Réquisitoire contre la gentiane
Gabriel Kayr
La liqueur de gentiane est une boisson jaune obtenue par macération de la racine de grande gentiane, qui pousse principalement en Auvergne, mais pas que. On en distingue plusieurs appellations : Suze, Avèze ou simplement liqueur de gentiane. Les bienheureux qui n'y ont jamais goûté auront du mal à me suivre ; qu'ils fassent un effort d'imagination, et je leur promets des découvertes ethnologiques auprès desquelles l'histoire raisonnée de l'invention du blue-jean, l'ouvrage majeur de Claude Levi-Strauss, ressemble à une étiquette de Monoprix.
Déjà, pour avoir l'idée de bouffer une racine, et plus encore de la faire macérer, faut être nécessiteux ou soumis, déçu du fruit, mou du grain ou dur de la feuille. Il ne manque pas de matières premières à distiller, sans aller se courber, comme la pauvresse de village sur l'origine du monde, pour fouir d'un doigt gourd les pentes arides de ces vénérables crêtes granitiques qui sont à l'Auvergne ce que les falaises sont à la Normandie, ou la mer du Nord aux derniers terrains vagues.
Ensuite la macération est, comme l'élection présidentielle et l'accouplement des escargots, une lente opération qui nécessite patience et longueur de temps, mais on sait qu'elles font plus que force ni que ta mère, d'après le proverbe. Cette patience, l'Auvergnat l'a. Il parle encore langue d'oïl par endroit, c'est dire qu'il est fait de ouaïte et de si. Projeté par un dieu pressé sur une rocaille avaricieuse, il n'eut d'autre choix que l'adaptation. L'échine s'est raidie, le bras raccourci, le doigt, au lieu de pointer le ciel pour récuser l'injustice d'un arrêt inhumain (allez passer un hiver à Aumont-Aubrac, vous verrez si j'exagère), s'est replié vers la terre et la parcimonie d'un sous-sol basaltique que sa sueur quotidienne acheva de fertiliser même les samedis. Il y a de l'épique dans cette humilité. Condamné à l'Auvergne, le bougnat plie mais ne rompt pas. A d'autres les prairies grasses qui font le camembert, les soleils salés des gravières du Médoc, les chênes à truffes ou les vergers de mirabelliers ; puni d'avoir hésité à prêter à Dieu avec intérêts, l'Auvergnat est arrimé à son plateau comme la gratounette à son éponge.

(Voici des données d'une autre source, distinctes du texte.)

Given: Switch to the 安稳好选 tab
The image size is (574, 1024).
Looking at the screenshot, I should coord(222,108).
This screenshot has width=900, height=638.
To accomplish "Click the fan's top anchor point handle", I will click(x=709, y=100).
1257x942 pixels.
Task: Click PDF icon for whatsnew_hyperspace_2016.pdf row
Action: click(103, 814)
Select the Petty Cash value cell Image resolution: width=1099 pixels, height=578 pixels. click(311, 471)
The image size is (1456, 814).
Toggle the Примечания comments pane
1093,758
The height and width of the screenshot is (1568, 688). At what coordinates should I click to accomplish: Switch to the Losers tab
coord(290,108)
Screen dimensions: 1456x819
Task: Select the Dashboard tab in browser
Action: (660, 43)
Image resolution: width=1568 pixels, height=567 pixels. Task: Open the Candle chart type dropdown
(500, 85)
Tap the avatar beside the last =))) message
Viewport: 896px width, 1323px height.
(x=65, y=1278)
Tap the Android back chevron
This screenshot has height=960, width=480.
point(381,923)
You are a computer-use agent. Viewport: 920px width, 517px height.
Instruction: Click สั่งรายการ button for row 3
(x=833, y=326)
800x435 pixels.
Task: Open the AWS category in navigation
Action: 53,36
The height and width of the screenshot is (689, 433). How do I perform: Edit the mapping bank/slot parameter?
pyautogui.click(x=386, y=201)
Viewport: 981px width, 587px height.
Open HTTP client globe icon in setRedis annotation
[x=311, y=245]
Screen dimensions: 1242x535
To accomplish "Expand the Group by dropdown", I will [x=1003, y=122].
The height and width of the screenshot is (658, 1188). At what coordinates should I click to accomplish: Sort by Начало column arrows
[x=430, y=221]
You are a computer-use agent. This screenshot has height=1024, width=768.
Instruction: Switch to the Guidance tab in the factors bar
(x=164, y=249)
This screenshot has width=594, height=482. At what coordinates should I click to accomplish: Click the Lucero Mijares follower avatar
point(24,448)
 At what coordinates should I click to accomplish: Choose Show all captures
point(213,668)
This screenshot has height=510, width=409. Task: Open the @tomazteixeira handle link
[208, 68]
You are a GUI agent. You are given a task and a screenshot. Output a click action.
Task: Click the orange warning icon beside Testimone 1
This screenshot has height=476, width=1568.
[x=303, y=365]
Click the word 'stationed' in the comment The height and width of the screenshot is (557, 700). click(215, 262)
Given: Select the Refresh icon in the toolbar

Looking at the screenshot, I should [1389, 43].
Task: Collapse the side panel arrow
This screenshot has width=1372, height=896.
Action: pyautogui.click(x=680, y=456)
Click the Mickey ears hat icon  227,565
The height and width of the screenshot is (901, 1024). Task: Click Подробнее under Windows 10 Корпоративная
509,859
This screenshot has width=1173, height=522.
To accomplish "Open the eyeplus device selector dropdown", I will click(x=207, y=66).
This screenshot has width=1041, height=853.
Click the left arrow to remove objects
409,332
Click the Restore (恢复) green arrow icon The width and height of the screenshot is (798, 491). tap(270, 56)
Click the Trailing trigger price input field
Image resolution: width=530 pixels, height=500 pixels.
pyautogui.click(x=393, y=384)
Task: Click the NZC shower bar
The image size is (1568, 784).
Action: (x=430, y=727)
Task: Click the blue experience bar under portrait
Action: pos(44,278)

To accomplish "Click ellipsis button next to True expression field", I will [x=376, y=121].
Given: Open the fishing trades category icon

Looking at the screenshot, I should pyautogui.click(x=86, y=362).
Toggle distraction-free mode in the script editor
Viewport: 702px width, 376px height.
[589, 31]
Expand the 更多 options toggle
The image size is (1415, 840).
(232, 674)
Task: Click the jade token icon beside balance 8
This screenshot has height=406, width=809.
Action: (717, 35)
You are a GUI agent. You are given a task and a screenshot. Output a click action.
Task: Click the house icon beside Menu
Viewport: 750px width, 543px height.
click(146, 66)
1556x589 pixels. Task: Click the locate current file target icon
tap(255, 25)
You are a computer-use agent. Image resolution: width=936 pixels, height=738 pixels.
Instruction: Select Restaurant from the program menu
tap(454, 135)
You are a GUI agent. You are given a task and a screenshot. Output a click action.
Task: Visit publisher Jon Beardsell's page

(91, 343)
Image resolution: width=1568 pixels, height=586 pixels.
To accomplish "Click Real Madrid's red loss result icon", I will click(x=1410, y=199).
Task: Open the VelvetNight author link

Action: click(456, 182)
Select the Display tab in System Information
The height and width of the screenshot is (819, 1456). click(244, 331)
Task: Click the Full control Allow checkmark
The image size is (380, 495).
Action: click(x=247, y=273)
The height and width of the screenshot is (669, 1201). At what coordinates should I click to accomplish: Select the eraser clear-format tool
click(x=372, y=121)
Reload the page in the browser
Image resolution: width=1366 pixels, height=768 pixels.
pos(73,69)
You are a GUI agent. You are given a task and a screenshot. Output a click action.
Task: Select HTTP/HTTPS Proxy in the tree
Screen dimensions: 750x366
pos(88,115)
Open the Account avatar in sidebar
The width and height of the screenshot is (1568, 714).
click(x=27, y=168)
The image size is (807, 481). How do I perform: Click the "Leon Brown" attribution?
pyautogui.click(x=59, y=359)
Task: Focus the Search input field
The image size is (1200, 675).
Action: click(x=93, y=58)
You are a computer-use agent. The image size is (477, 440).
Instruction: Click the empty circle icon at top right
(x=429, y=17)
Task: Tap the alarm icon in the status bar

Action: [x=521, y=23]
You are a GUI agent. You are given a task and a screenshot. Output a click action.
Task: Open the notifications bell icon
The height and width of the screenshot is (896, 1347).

Et quel plateau ! Pays arriéré déjà sous le 1er Empire : Napoléon, qui s'y connaissait en emmerdeurs et aimait bouffer à la Créole, voulait construire partout des routes, sauf là. Ça dure encore. Quoi de plus Central que ce massif volcanique, et nonobstant quoi de moins touristique, de plus évitable ? L'autoroute y est récente, le pont neuf, le TGV inédit, à l'heure où Londres est la banlieue de Paris. Presque plus facile d'aller sur la lune, et une fois là, beaucoup plus simple de communiquer.
Car l'Auvergnat a la parole rare du taiseux laborieux, qui sait ce que coûte l'effort d'articuler un son, et plus encore de lui donner un sens. Du coup, il se fait comprendre d'un geste, moins qu'un geste même, un signe, un tressaillement de l'âme. C'est cela surtout qui surprend l'étranger accoutumé aux vantardises chamarrées d'accent du sud, aux longues complaintes nordiques aux relents de houblon, ou aux ineffables soupirs des Bretons qui ont toujours perdu quelqu'un en mer. Vérifiez : un Breton qui n'a perdu personne en mer n'est pas un vrai Breton, c'est un Basque qui se planque.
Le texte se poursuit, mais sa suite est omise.